You're marketing. Not the time for balanced language.
I know that in the past some captchas were broken at rates of 30-40% (Hotmail, I think). Is this really still the case?
But more deserves to be said. A site like Hotmail is a big, focused target for spammers. They face pain if a bot can beat their CAPTCHA even 10% of the time. Smaller sites get spam too, but they generally get it from dumber bots looking for unprotected sites. A 2 panel peoplesign CAPTCHA is probably all they need.
With 2 panels at 6 labels each, a random guess has a 1/36 chance to pass. Fortunately, a large number of incorrect guesses is behavior that can be detected and blacklisted.

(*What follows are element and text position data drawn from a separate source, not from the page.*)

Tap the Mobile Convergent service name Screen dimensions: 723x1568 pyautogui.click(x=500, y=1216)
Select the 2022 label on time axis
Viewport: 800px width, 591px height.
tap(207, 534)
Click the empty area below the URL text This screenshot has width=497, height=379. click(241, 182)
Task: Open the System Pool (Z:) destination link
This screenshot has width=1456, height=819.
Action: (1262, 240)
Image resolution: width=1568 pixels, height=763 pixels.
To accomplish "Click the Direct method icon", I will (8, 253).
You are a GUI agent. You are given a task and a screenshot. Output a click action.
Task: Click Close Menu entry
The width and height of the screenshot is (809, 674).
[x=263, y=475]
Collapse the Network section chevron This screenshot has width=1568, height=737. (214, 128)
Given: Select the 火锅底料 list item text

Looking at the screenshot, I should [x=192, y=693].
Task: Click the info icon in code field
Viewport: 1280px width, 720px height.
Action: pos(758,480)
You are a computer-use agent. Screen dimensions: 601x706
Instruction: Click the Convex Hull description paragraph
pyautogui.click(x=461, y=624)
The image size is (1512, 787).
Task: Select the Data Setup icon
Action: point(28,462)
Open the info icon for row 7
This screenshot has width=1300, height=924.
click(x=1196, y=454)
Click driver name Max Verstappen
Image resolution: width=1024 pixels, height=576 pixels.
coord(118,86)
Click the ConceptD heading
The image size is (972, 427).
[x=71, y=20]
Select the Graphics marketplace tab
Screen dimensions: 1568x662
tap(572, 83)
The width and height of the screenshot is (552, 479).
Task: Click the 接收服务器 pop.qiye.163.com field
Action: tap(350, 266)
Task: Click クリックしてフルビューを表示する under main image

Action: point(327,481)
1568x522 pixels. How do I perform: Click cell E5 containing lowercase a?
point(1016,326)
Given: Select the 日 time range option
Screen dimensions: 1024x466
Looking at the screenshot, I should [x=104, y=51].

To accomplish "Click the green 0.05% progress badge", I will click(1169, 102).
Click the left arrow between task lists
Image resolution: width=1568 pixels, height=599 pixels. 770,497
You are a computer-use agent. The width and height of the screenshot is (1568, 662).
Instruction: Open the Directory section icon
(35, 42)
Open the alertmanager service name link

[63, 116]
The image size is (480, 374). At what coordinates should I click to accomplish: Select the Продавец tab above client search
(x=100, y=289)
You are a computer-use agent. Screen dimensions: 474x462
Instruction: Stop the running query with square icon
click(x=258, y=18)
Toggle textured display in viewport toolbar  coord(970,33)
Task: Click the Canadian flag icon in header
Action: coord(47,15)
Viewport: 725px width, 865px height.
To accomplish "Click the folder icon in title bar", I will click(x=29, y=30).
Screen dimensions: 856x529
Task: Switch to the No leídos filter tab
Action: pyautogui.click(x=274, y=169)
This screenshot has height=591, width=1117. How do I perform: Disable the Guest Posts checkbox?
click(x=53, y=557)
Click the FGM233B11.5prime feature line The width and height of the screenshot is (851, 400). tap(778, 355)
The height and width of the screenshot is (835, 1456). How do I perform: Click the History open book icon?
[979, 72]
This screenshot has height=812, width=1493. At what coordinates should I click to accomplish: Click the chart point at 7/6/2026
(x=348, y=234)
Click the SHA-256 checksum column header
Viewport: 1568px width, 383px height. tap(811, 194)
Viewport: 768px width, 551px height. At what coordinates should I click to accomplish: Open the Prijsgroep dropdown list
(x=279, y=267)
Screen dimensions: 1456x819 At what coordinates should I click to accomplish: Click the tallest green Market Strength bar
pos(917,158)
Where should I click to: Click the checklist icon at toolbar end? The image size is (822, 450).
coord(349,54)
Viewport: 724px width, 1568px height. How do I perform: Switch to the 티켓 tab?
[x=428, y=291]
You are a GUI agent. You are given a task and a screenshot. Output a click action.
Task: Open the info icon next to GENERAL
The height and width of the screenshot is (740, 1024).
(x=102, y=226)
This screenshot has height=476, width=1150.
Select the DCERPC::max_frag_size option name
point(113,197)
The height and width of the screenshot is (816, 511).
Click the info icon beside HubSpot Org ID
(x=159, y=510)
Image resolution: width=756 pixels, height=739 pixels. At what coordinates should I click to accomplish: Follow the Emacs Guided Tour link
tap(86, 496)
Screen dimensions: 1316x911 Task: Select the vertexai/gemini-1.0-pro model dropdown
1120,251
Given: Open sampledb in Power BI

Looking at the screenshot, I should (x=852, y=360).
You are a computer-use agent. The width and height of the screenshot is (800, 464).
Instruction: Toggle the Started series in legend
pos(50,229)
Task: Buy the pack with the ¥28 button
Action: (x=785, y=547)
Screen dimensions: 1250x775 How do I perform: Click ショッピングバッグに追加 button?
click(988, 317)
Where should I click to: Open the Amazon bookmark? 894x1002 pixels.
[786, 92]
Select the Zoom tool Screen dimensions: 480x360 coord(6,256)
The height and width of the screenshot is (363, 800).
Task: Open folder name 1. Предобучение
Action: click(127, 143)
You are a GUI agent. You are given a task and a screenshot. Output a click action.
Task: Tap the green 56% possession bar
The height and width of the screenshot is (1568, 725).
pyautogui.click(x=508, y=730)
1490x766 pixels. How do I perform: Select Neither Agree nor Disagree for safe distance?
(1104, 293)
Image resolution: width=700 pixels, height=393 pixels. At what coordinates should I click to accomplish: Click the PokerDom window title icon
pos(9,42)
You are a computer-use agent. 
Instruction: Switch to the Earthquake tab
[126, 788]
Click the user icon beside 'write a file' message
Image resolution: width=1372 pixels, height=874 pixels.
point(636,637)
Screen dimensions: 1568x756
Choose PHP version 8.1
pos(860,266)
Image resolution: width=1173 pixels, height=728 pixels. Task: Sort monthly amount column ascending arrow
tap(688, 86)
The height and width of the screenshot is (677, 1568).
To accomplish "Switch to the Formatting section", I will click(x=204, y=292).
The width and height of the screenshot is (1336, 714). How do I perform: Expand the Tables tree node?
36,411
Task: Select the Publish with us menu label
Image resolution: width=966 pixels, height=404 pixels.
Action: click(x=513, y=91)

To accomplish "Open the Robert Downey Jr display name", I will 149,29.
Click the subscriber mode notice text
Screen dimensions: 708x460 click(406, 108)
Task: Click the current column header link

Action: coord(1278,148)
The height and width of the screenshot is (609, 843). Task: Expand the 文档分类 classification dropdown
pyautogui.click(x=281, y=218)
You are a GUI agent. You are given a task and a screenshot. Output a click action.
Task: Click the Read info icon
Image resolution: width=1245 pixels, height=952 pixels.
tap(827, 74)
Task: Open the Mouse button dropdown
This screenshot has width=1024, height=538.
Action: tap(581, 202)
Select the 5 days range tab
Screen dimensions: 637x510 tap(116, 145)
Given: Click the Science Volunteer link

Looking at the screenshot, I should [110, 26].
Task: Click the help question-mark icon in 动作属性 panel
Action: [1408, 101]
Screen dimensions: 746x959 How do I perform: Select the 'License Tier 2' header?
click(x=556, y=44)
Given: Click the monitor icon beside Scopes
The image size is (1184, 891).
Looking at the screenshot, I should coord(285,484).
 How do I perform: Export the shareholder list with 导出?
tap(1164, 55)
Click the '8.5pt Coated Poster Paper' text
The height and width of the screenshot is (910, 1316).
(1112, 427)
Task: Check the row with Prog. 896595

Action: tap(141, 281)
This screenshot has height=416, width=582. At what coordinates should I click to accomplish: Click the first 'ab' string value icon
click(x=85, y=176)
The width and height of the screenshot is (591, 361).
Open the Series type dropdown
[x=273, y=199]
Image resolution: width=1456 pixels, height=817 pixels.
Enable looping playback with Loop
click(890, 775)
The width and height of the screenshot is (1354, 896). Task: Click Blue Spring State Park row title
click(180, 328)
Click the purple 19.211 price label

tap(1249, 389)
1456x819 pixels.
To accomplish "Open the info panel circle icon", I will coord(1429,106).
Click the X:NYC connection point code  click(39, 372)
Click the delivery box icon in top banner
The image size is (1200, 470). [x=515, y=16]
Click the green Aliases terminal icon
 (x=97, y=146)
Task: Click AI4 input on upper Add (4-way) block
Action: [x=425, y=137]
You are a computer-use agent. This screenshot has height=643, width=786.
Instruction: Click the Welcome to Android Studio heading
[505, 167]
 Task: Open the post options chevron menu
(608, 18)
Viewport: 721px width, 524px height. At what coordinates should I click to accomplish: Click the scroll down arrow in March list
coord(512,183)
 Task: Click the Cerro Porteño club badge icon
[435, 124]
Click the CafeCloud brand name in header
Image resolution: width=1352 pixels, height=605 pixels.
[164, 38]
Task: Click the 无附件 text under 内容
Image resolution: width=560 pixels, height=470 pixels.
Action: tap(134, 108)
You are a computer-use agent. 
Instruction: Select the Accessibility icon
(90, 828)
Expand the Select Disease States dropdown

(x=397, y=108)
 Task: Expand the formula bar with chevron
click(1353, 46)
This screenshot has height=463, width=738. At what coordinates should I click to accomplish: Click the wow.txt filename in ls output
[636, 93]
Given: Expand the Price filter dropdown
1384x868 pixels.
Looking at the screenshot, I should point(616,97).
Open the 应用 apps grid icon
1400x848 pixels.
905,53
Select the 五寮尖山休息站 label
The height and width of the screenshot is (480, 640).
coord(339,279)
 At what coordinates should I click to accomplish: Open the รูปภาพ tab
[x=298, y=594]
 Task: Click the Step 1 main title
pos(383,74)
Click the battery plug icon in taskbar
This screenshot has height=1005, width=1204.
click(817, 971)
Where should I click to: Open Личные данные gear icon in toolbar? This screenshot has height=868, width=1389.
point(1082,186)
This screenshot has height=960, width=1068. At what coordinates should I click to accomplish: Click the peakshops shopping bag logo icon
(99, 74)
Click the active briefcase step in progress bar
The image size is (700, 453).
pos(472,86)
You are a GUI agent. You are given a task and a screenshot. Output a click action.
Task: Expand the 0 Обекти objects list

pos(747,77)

Futhermore, peoplesign can be customized to offer more security. Number of panels (and soon number of menu labels) and other characteristics can be modified. Check out a customization demo at http://peoplesign.com/main/pickTheLabelDemo.html
Has this stood up to any bot attacks yet? What's the significance of the image discoloration?
But don't throw the proverbial baby out with the metaphorical bath water! The literacy requirement may be an effective defense against the armies of human sweatshop CAPTCHA solvers that we hear about in the news.
Regarding attacks, would be attackers have more important targets for now. peoplesign isn't yet protecting any major sites.
peoplesign images have been recolored using a "secret sauce" algorithm. Recoloring one of two similar pictures reduces effectiveness of color histogram matching. It even reduces effectiveness of more sophisticated color profile matching techniques. In short, the recoloration is defense against a particular type of attack.
Also, what turned out to be a hydrant looked to me like the leg of a moon lander. (I stared at that thing for a really long time, but I still saw the leg of a moon lander.)
Also, you correctly identified hydrant because "moon lander" fortunately was not one of the choices:)
If this spreads, it will be worth making a bot for, so that you can spam any of the sites that use it -- right now that bot just needs a few hits on average, and a slightly smarter bot can space them out, so that they are conceivably like commenters.